# Input data:
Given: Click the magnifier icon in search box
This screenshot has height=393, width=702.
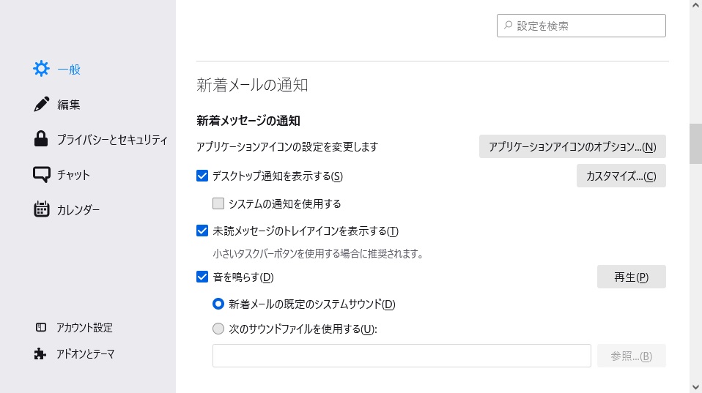Looking at the screenshot, I should [x=508, y=26].
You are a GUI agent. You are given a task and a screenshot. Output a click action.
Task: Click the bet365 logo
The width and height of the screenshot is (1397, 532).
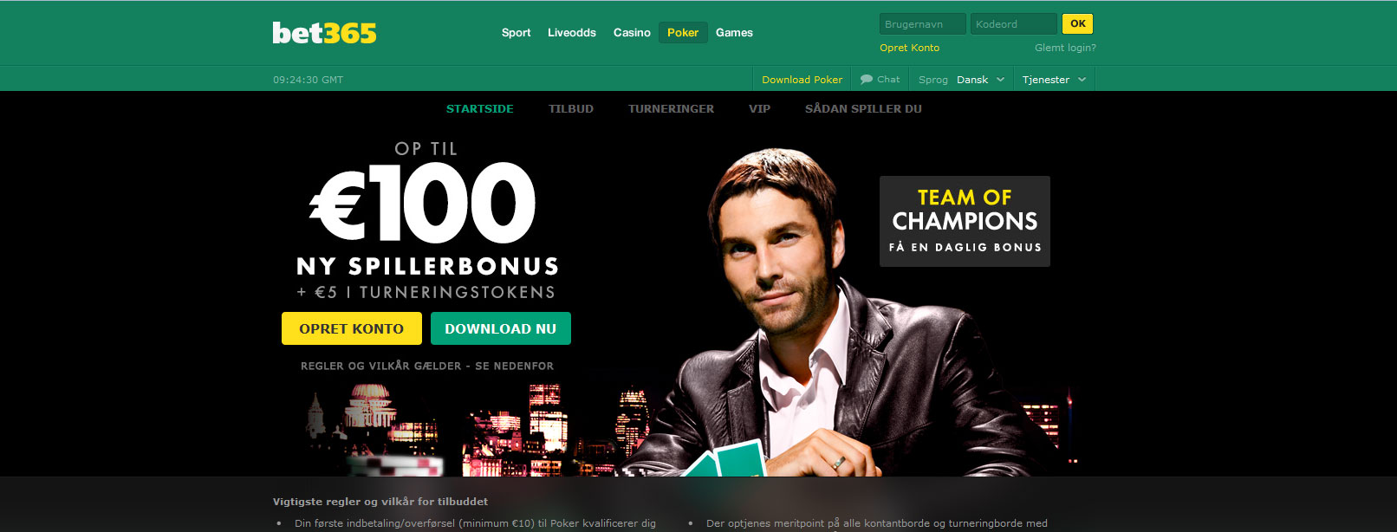pyautogui.click(x=324, y=33)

# What to work on:
Could you return, word for word, the lines starting with the one that contains "You are a GUI" and going on through the end of the items, leaving the pictures out?

# Reply to the exercise:
You are a GUI agent. You are given a task and a screenshot. Output a click action.
Task: Click the bet365 logo
The width and height of the screenshot is (1397, 532).
pyautogui.click(x=324, y=33)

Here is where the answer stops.